WHAT TO WORK ON: Look below for the line that has "Task: Click the UNICODE (U) label text". Set down the lines from there through the line that has "Increase the minimum", exactly as written.

Extracted data entries:
=======
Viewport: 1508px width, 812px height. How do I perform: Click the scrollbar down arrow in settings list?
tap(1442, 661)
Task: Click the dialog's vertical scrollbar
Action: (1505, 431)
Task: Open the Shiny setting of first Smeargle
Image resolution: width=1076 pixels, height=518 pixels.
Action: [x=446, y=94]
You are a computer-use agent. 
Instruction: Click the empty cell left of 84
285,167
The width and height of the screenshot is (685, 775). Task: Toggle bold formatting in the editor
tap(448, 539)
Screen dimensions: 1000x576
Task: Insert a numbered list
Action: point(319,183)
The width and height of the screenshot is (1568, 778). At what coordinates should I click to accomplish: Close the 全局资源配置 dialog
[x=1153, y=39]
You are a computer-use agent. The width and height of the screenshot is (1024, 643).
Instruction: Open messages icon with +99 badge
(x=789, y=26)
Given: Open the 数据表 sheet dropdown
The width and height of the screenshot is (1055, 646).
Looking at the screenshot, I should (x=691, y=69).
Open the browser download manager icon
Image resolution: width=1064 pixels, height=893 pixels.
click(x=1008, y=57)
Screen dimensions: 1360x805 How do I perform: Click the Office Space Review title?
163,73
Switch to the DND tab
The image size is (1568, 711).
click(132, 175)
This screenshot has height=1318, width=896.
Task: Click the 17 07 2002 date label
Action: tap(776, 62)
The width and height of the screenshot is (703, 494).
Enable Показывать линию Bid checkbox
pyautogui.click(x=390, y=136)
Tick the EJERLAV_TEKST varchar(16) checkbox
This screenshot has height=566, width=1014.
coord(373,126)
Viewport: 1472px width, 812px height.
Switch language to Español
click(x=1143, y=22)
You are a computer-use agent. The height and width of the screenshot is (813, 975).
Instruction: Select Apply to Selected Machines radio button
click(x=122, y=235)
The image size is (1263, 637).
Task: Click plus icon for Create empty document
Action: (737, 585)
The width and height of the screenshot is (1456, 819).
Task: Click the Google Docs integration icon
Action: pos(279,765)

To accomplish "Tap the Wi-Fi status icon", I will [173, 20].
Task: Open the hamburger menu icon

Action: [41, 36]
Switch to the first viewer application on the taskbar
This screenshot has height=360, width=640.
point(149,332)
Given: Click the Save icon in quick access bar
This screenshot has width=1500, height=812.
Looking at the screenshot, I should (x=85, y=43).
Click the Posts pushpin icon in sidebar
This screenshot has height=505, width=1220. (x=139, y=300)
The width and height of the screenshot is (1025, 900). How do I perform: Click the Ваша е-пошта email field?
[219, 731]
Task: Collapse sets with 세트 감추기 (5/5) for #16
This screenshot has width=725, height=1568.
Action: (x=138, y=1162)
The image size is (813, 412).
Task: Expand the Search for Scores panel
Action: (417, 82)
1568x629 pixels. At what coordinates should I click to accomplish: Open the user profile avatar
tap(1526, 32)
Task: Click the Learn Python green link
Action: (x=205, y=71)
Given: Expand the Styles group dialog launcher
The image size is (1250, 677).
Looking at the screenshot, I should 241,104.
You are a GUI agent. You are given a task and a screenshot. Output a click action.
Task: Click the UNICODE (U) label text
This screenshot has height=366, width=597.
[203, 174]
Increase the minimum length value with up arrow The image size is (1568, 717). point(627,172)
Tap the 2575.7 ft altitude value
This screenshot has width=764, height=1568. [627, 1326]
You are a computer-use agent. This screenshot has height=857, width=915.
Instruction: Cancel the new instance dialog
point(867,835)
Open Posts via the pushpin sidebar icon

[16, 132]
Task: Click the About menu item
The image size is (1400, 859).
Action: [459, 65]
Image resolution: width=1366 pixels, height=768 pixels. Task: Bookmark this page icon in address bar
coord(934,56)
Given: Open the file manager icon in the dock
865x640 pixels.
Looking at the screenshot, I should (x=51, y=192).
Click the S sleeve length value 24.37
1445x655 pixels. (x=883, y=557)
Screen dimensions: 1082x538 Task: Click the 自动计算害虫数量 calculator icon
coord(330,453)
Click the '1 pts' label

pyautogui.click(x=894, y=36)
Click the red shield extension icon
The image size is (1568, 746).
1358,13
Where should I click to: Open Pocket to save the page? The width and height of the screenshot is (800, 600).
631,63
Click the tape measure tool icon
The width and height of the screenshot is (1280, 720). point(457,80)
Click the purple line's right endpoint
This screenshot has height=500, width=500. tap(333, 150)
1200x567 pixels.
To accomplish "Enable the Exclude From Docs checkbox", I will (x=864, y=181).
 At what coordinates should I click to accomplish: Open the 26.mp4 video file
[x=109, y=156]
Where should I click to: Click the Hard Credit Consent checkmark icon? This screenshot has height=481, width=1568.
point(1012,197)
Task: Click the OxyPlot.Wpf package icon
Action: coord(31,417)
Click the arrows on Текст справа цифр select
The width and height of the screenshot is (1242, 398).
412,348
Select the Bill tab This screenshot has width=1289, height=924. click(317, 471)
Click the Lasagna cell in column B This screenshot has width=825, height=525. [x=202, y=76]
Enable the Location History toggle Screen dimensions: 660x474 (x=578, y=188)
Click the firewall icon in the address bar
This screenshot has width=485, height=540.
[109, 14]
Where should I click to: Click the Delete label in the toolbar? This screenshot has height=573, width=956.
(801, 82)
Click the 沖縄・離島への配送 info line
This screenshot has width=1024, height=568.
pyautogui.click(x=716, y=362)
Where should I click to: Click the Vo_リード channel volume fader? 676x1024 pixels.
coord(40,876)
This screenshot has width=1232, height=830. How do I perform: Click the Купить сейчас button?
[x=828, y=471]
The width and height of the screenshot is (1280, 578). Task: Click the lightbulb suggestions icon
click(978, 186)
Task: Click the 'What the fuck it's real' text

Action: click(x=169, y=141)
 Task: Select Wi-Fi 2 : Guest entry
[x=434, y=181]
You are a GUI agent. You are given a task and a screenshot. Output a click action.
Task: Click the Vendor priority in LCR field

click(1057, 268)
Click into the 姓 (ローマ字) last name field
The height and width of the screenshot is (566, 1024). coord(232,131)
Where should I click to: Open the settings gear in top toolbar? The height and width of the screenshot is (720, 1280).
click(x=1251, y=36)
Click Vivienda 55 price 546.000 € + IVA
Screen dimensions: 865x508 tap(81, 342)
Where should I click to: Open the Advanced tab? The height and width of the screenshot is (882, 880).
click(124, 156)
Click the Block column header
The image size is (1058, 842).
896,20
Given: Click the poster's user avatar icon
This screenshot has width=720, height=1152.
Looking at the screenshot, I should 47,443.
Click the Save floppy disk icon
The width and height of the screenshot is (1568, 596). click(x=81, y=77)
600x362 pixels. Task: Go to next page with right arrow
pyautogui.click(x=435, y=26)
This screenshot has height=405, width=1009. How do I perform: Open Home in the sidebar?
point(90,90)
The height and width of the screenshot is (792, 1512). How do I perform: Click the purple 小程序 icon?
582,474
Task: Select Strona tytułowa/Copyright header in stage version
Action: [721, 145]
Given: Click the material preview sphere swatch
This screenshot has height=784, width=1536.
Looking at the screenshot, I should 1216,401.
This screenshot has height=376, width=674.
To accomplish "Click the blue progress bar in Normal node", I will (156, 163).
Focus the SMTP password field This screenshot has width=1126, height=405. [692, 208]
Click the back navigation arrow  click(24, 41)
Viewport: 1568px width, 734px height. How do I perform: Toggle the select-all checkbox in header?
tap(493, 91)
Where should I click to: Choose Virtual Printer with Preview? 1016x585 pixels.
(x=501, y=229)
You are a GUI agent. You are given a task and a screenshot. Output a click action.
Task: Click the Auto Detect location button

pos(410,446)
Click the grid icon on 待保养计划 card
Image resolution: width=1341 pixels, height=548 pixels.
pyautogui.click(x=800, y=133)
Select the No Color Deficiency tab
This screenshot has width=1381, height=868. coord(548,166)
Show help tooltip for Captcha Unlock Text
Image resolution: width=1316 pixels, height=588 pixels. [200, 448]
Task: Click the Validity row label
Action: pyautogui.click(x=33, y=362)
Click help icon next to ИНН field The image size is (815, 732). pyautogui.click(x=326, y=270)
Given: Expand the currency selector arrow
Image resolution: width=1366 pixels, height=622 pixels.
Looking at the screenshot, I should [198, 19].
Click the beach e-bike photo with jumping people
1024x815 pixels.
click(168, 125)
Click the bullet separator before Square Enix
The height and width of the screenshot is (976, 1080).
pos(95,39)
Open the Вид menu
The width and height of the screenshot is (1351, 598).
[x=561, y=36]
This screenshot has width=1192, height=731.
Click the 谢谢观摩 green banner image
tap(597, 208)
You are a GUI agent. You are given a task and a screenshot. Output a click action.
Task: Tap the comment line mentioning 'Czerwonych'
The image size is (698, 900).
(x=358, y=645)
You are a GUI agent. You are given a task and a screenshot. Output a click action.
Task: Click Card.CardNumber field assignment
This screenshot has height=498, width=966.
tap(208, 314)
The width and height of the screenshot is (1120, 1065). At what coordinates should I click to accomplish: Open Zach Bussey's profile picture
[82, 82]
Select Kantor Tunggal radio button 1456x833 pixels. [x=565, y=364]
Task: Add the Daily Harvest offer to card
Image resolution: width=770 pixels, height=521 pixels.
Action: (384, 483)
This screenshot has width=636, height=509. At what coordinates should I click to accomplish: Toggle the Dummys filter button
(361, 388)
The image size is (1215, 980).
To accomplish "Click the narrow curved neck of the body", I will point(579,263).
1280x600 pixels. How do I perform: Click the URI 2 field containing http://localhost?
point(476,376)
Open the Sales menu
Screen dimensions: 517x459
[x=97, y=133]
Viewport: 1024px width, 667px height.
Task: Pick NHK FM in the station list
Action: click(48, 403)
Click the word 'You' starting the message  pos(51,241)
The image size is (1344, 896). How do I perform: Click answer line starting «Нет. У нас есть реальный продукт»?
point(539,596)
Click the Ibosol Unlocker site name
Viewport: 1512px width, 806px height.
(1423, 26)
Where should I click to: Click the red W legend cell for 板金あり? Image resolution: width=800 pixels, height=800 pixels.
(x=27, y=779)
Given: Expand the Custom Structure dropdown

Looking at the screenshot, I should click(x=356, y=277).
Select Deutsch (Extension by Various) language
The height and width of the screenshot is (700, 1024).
=======
RESULT FOR THIS EXERCISE:
Task: Click the UNICODE (U) label text
This screenshot has height=366, width=597.
[203, 174]
Increase the minimum length value with up arrow The image size is (1568, 717). point(627,172)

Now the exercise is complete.